Walter Quattrociocchi, che si occupa dello studio quantitativo della circolazione dell’informazione online afferma che “il principale determinante che guida la selezione dei contenuti online e dell’interpretazione dei fatti è il cosiddetto confirmation bias, o pregiudizio di conferma”. Dunque le notizie che selezioniamo o diffondiamo in rete sono una raccolta di conferme rispetto a qualcosa già ritenuta vera. Veniamo pertanto a collocarci in echo chambers (camere dell’eco), o filter bubble (bolla di filtraggio di contenuti o gabbia di filtri), luoghi dove ci sottoponiamo o entriamo in contatto con informazioni che già desideriamo conoscere.
Gli studi di Quattrociocchi non solo rivelano quanto sia difficile ogni operazione di debunking, l’azione di confutazione di quanto già selezionato come credibile per sé, ma quanto gli stessi strumenti di fact checking, controllo dell’autenticità dei fatti, non siano attendibili. Ne è un esempio l’algoritmo introdotto da facebook contro le fake news il 15 dicembre 2016 che tuttavia non ha riconosciuto come bufala la notizia di un’esplosione a Bankok (in verità trattasi della semplice esplosione di un petardo) attivando il safety check, strumento che il social fornisce per contattare amici e parenti coinvolti in casi di emergenza o calamità naturali.
A queste criticità si aggiunge l’ulteriore fenomeno del clickbait che vive anche della diffusione di bufale e che allarga la questione anche alla dimensione economica.

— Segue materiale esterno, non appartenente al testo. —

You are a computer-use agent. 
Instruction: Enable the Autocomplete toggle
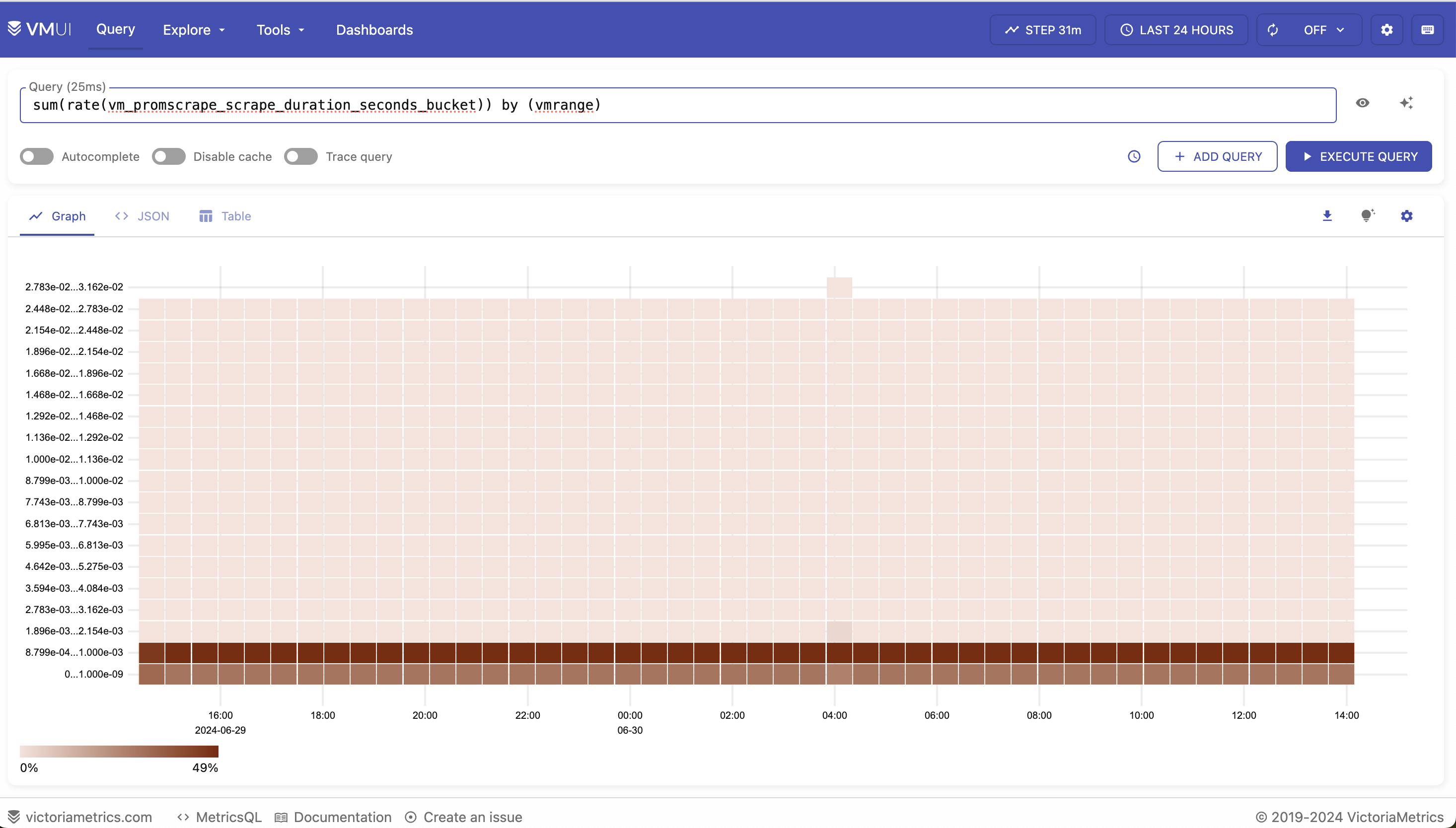pos(37,156)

Il clickbait è l’operazione mediatica attraverso cui i siti di news esasperano la titolazione delle notizie creando nei lettori aspettativa e curiosità sul contenuto effettivo delle notizie. In tal modo, attraendo il lettore, aumenta di conseguenza il numero dei visitatori sulla pagina, numero che a sua volta diventa criterio di investimento degli inserzionisti.

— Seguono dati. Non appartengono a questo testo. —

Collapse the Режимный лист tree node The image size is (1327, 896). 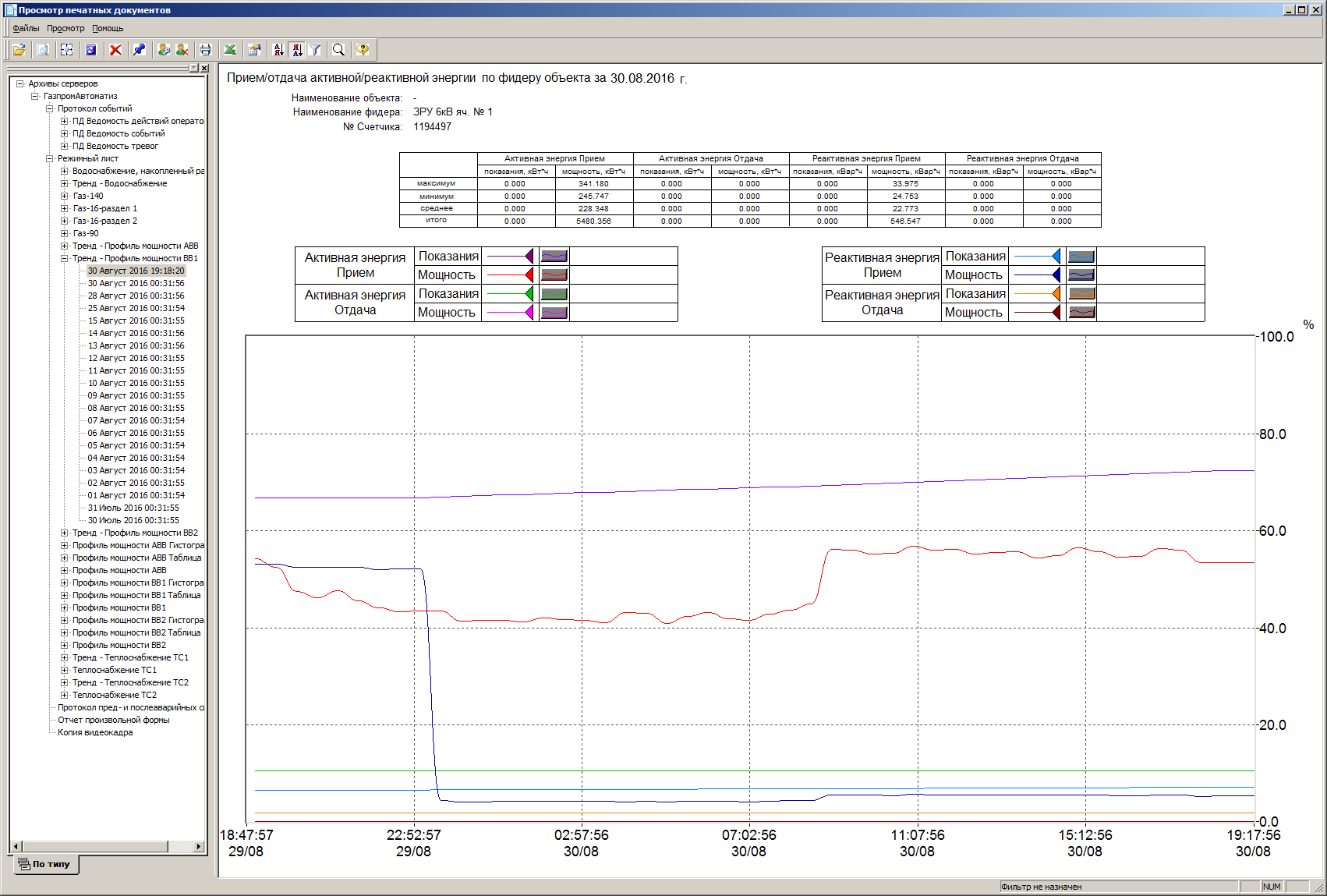coord(50,158)
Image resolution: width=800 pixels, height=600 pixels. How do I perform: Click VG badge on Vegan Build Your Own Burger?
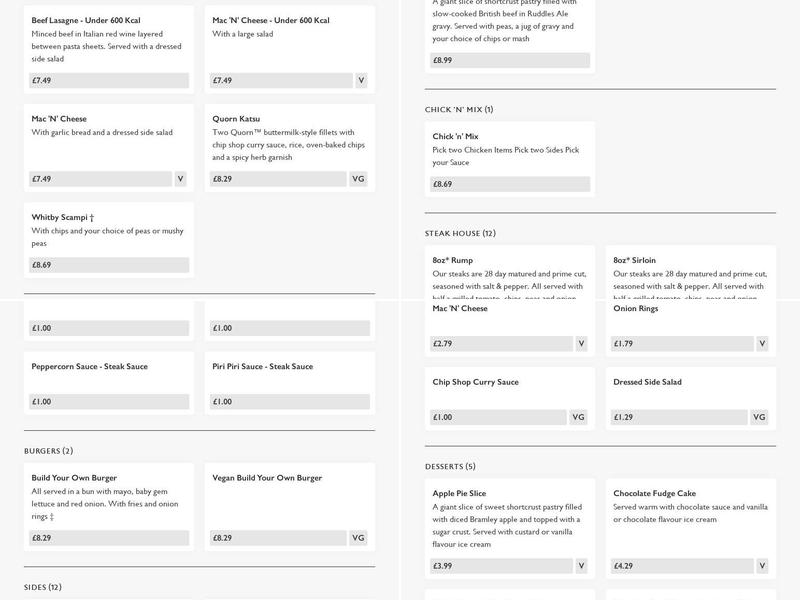pos(359,538)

Necessiterebbe ulteriore spazio per illustrare le ricadute e le connessioni con il mondo dell’editoria, ma concludiamo lasciando aperte alcune questioni etiche importanti: quali sono i processi di costruzione dell’ identità nell’era della post-verità? Può l’uomo maturare la sua identità relativizzando la verità e chiudendosi all’apertura ad essa, rimanendo nelle proprie echo chambers? Quali relazioni, quale società è generata da una comunicazione dove il presupposto dell’informazione non è più né la qualità né la verità? Infine, qual tipologia di authority dovrebbe vigilare sui nuovi scenari aperti dall’era della post-verità?